**Text extract:**

Inventory Management: Types, Strategies, and EOQ Analysis
Inventory: A stock of materials used to satisfy customer demand or to support the production of services or goods.
Types of Inventory:
- Raw materials (RM): Basic materials used in production.
- Work-in-process (WIP): Partially completed goods.
- Finished goods (FG): Completed products ready for sale.
Pressures for Small Inventories:
- Temporary monetary investment: Tied-up capital could be used elsewhere.
- Inventory holding cost (or carrying cost): Costs associated with storing and maintaining inventory.
- Cost of capital: Opportunity cost of investing in inventory.
- Storage and handling costs: Costs of warehousing, transportation, and handling.
- Taxes, insurance, and shrinkage: Costs associated with protecting and managing inventory.
Shrinkage: Pilferage, obsolescence, deterioration.
Usually, an item’s holding cost per period of time is expressed as a percentage of its value.
Pressures for Large Inventories:
- Customer service: Meeting customer demand and avoiding stockouts.
- Ordering cost: Cost of placing and receiving orders.
- Setup cost: Cost of preparing production equipment for a new batch.
- Labor and equipment utilization: Maintaining production efficiency and avoiding idle resources.
- Transportation cost: Cost of shipping and receiving inventory.
- Payments to suppliers: Maintaining good relationships with suppliers and securing favorable terms.
Types of Inventory:
- Cycle Inventory: The portion of total inventory that varies directly with lot size.
- Safety Stock Inventory: Surplus inventory that protects against uncertainties in demand, lead time, and supply changes.
- Anticipation Inventory: Inventory used to absorb uneven rates of demand or supply.
- Pipeline Inventory: Inventory created when an order for an item is issued but not yet received.
Average demand during lead time = Dl
Average demand per period = d
Number of periods in the item’s lead time = L
Pipeline inventory = Dl = dL
ABC Analysis:
- Stock-keeping unit (SKU): A unique identifier for each item in inventory.
- Identify the classes: Categorize inventory items based on their value and importance.
- A Pareto chart: A visual representation of the Pareto principle (80/20 rule) applied to inventory.
Economic Order Quantity (EOQ):
- Developed in 1913 by F.W. Harris.
- Answers the question ‘How much do I order?’
- Used for independent demand items.
- Objective: To find the order quantity (Q) that minimizes total annual inventory holding and ordering costs.
- Must be calculated separately for each SKU.
- Widely used and very robust (i.e., works well in a lot of situations, even when its assumptions don’t hold exactly).
- Is the lot size that minimizes total annual inventory holding and ordering costs.
Assumptions:
- Demand rate for the item is constant and known with certainty.
- No constraints are placed on the size of each lot.

**Required actions:**
#1 Duplicate the part of the inventory management text starting at "- Payments to" and ending at "and supply changes.".
#2 Format the listing as a Markdown table, starting at the line containing "The height and width of the screenshot is (467, 1000)." and ending at the end of the listing. Use the columns Row and Line, skip blank lines, and leave the pictures out.

**Extracted material:**

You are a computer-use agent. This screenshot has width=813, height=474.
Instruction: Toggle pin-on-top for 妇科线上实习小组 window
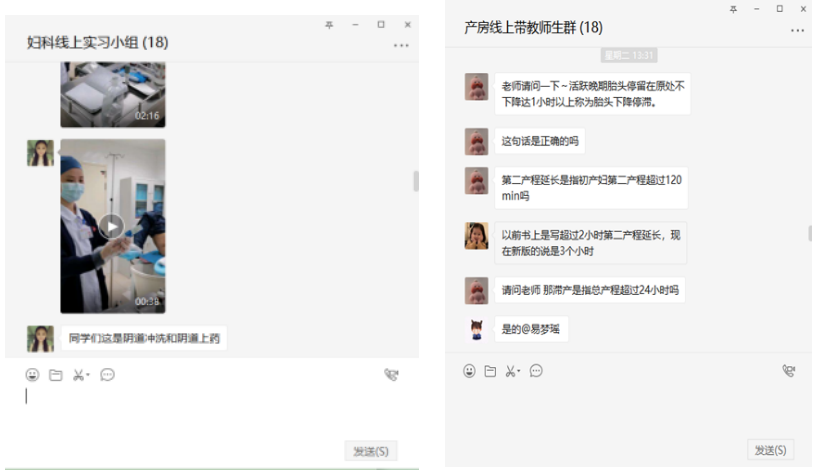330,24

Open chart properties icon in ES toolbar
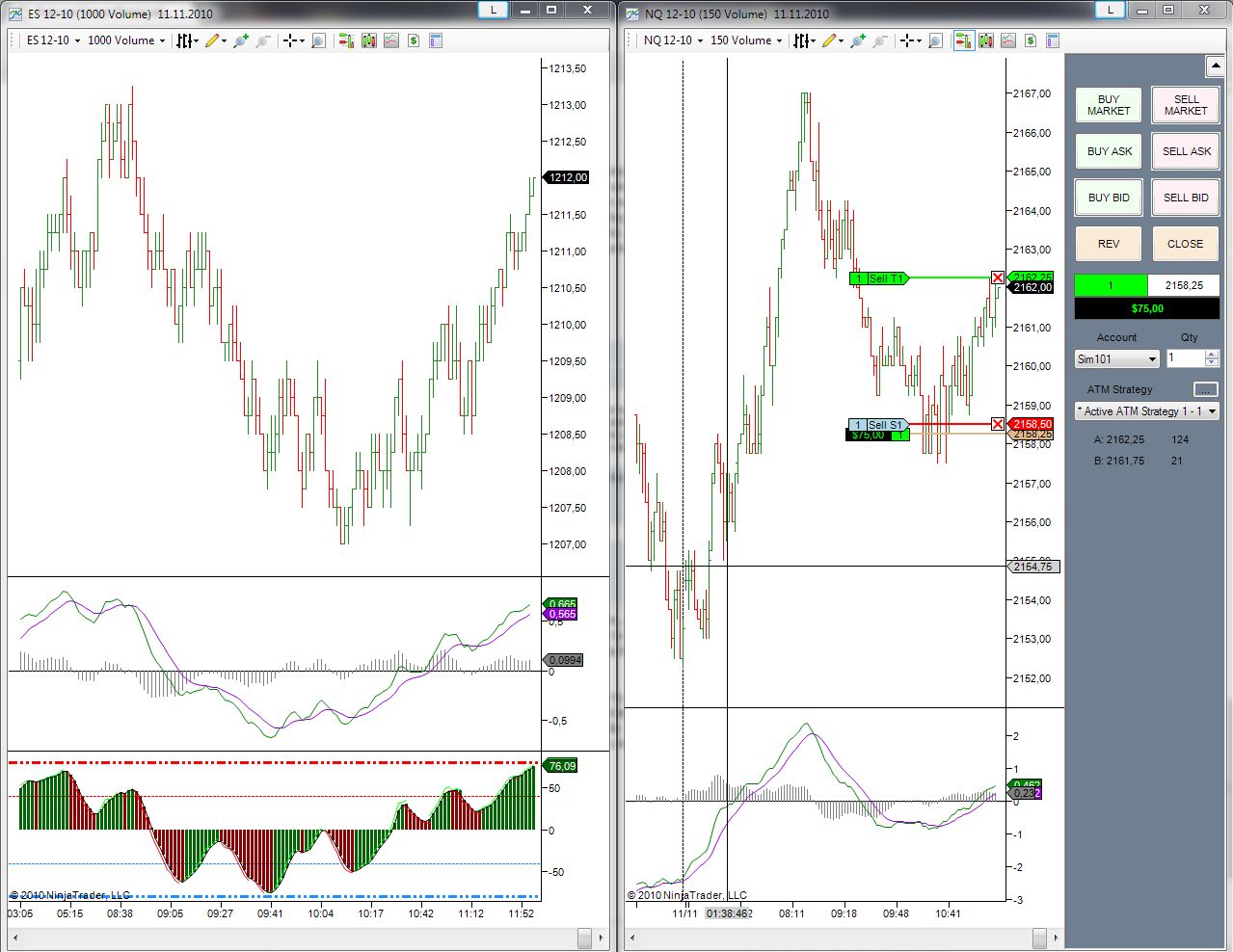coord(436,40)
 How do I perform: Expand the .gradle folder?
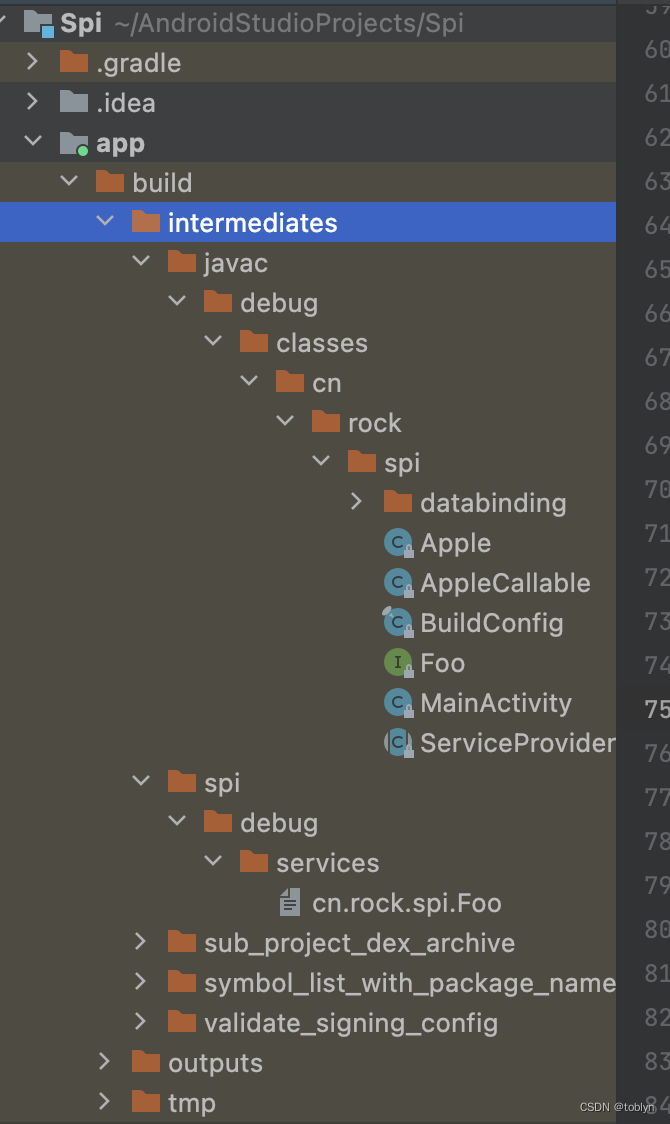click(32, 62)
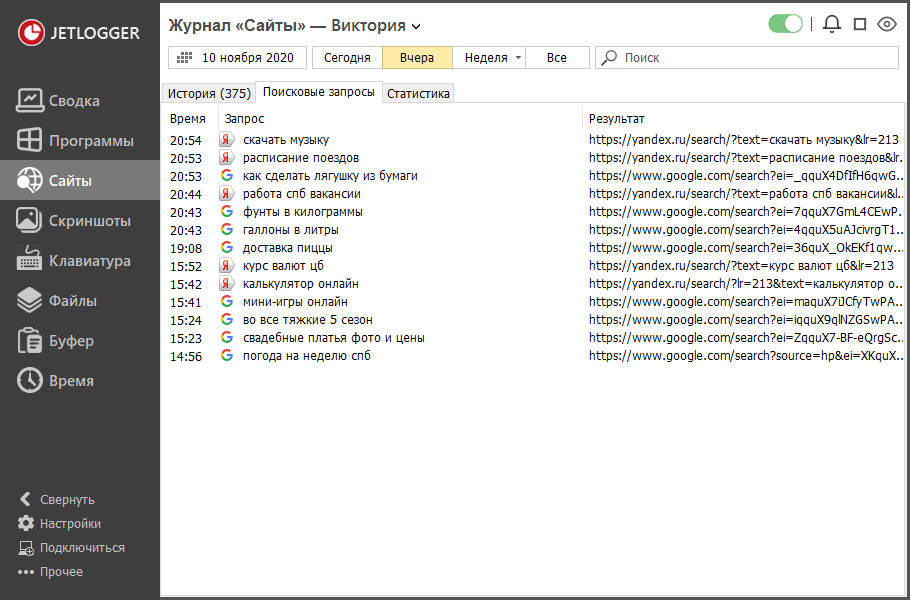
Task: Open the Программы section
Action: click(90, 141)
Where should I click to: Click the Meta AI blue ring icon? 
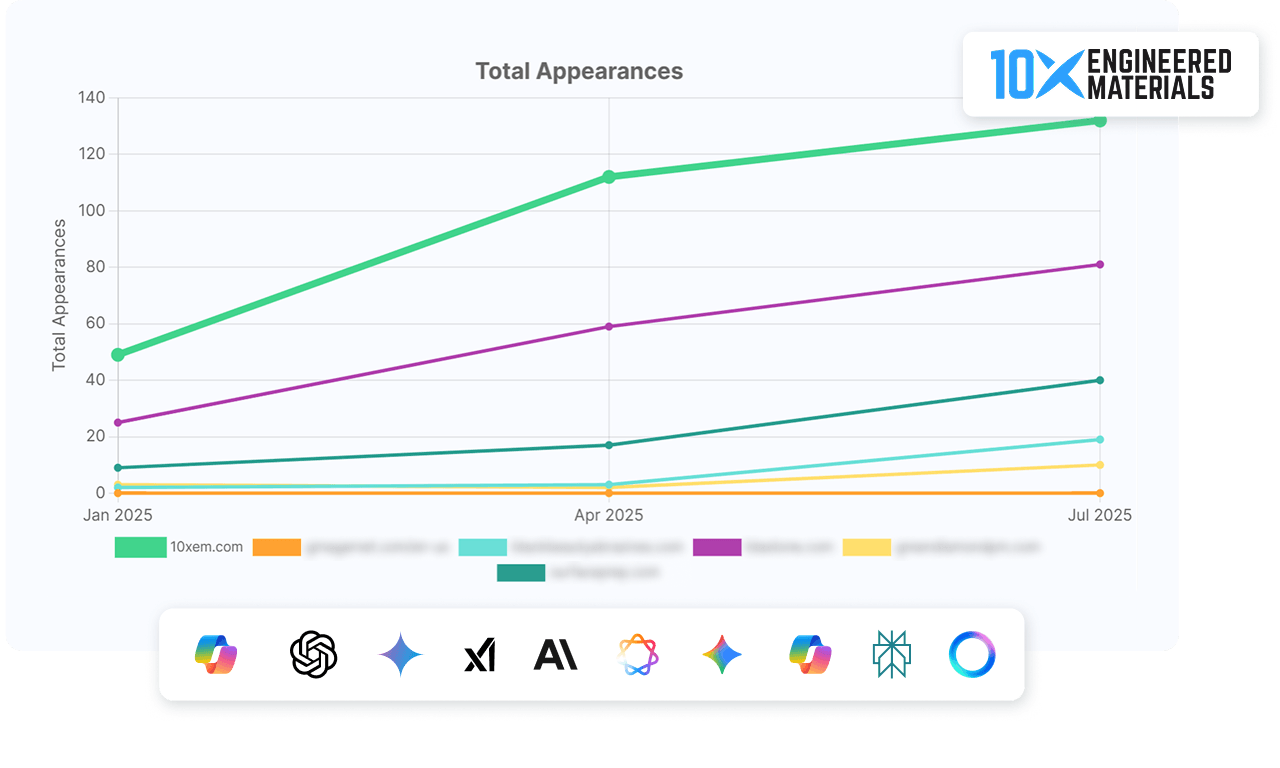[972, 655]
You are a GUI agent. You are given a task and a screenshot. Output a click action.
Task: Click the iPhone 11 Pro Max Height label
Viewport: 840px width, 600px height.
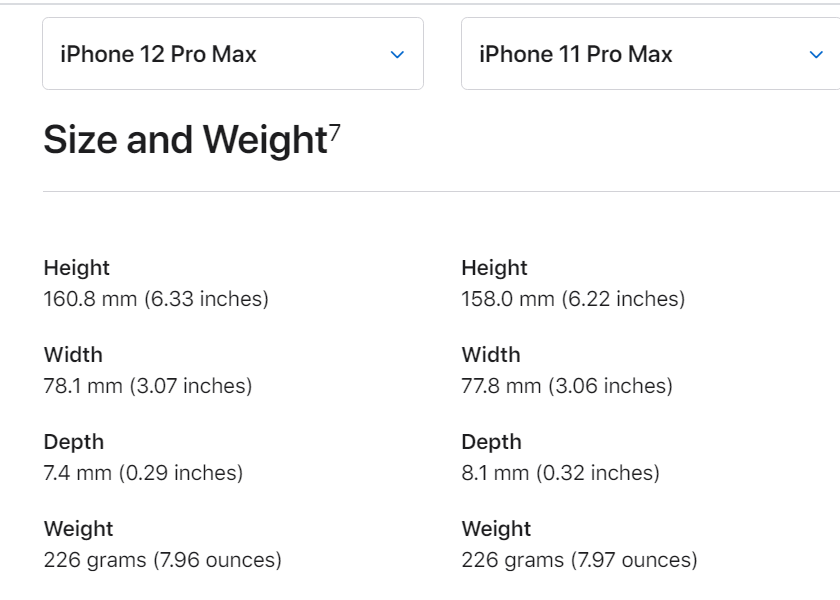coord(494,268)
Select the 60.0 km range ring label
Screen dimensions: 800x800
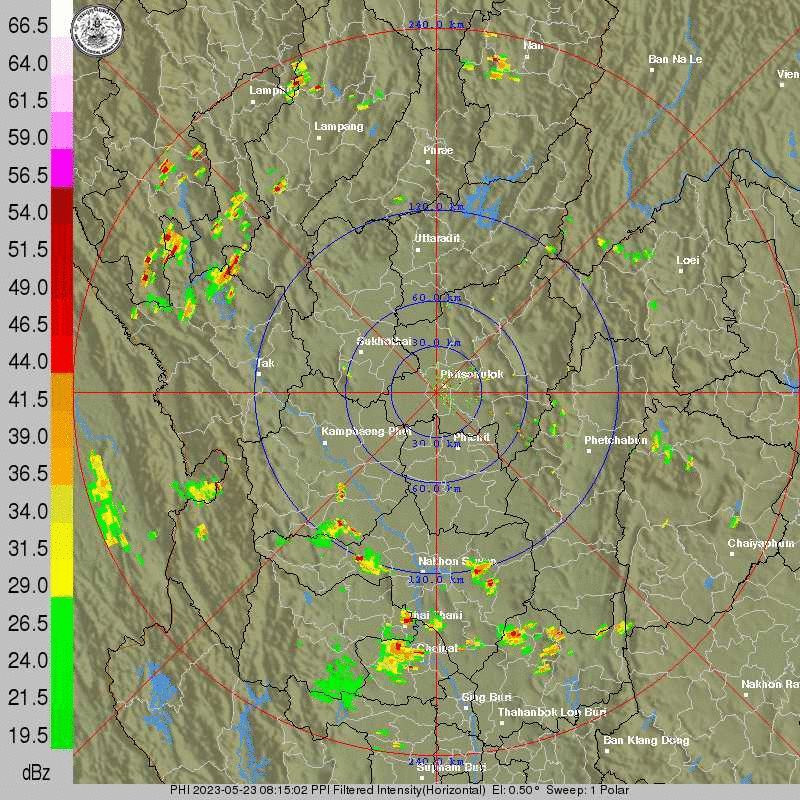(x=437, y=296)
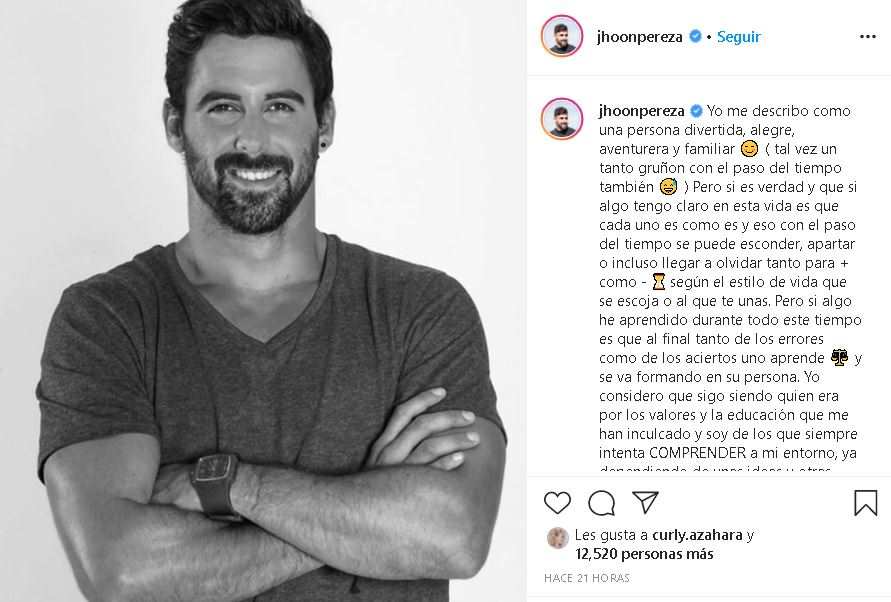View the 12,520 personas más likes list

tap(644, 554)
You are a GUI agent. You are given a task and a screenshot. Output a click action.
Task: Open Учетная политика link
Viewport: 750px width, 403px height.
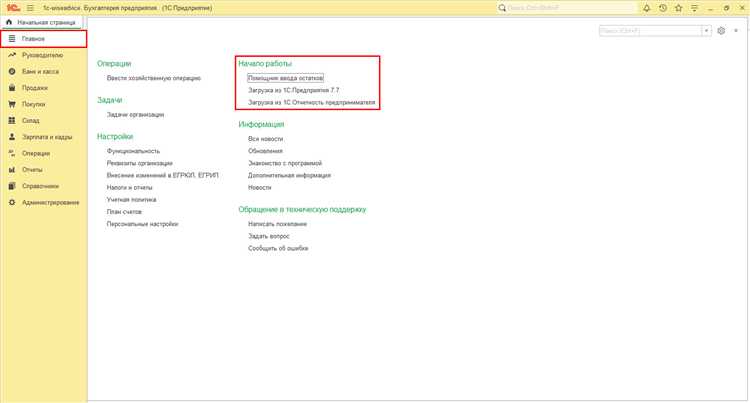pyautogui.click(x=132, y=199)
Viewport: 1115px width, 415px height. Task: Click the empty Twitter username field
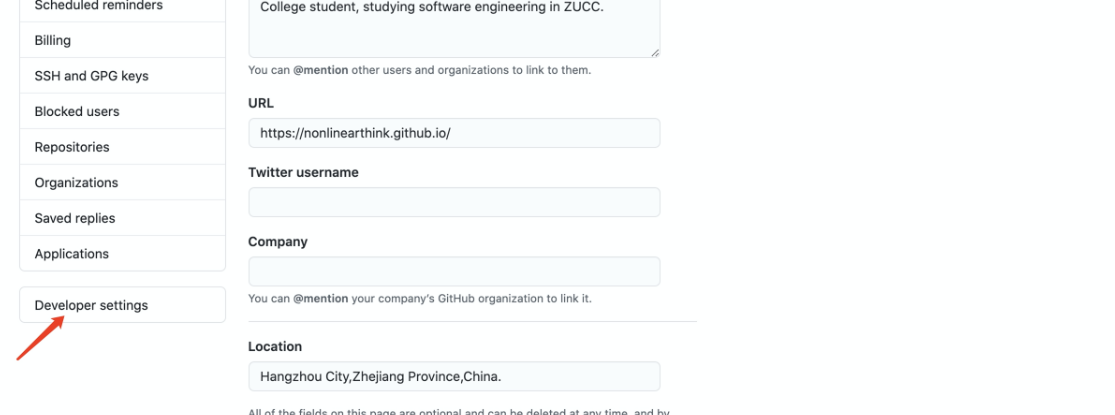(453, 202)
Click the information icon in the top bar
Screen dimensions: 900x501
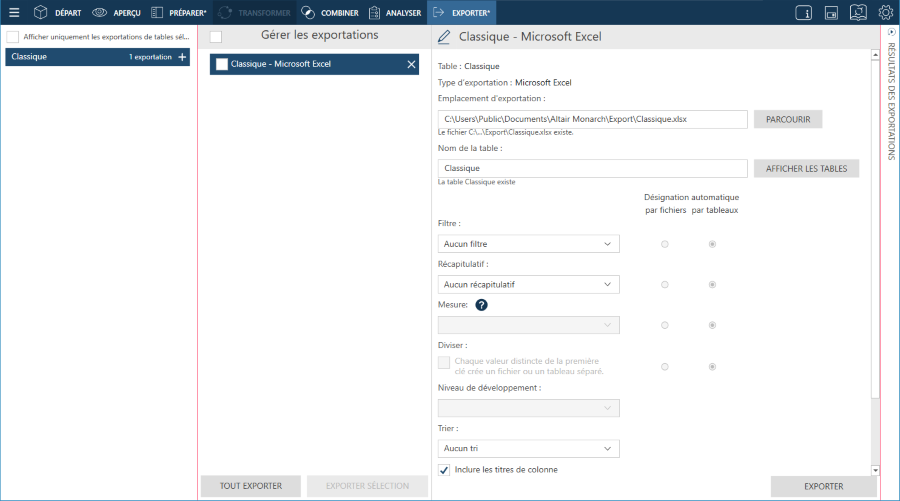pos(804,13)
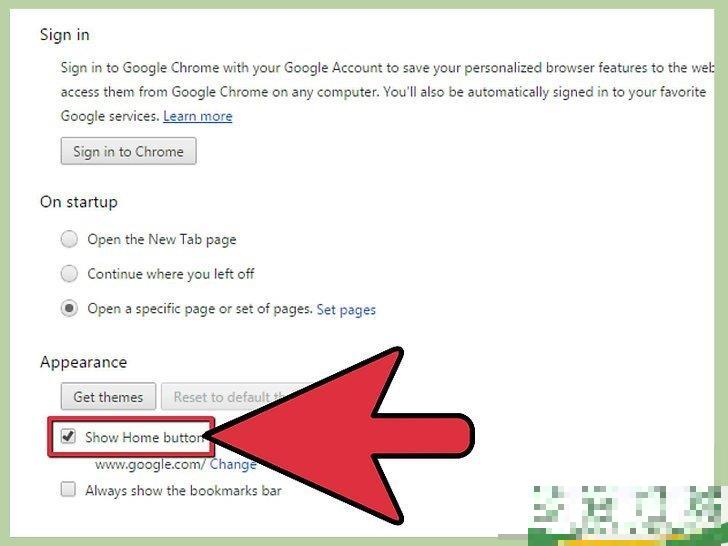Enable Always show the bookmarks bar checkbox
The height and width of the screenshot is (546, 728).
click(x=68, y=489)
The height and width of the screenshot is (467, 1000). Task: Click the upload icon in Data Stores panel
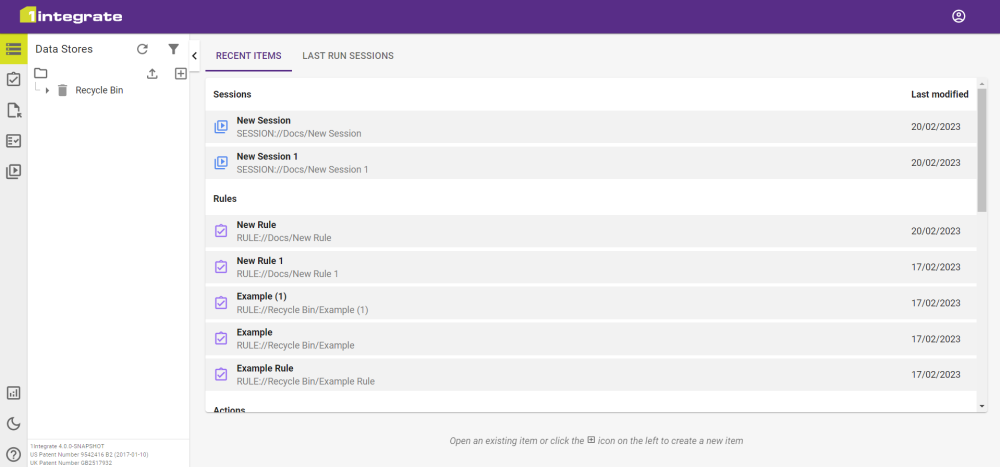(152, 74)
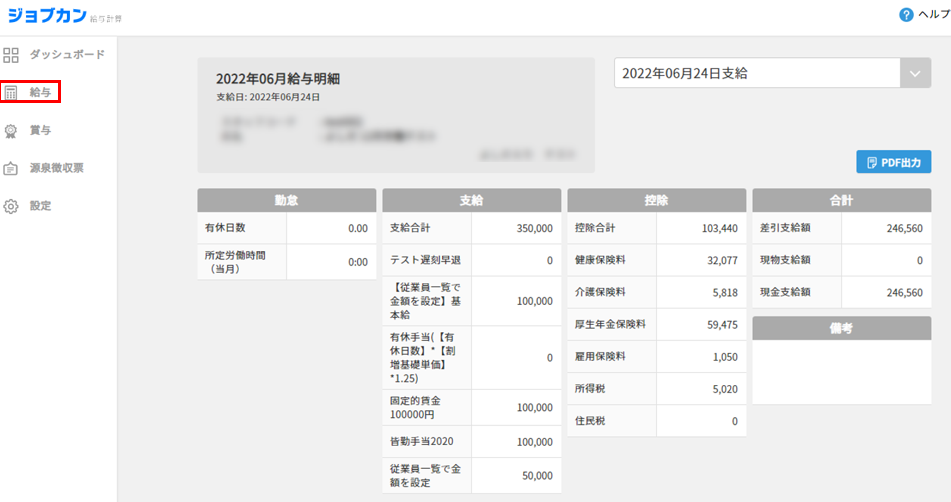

**Full solutions:**
#1
- Payments to suppliers: Maintaining good relationships with suppliers and securing favorable terms.
Types of Inventory:
- Cycle Inventory: The portion of total inventory that varies directly with lot size.
- Safety Stock Inventory: Surplus inventory that protects against uncertainties in demand, lead time, and supply changes.

#2
| Row | Line |
|---|---|
| 1 | The height and width of the screenshot is (467, 1000). Task: Click the upload icon in Data Stores panel |
| 2 | (152, 74) |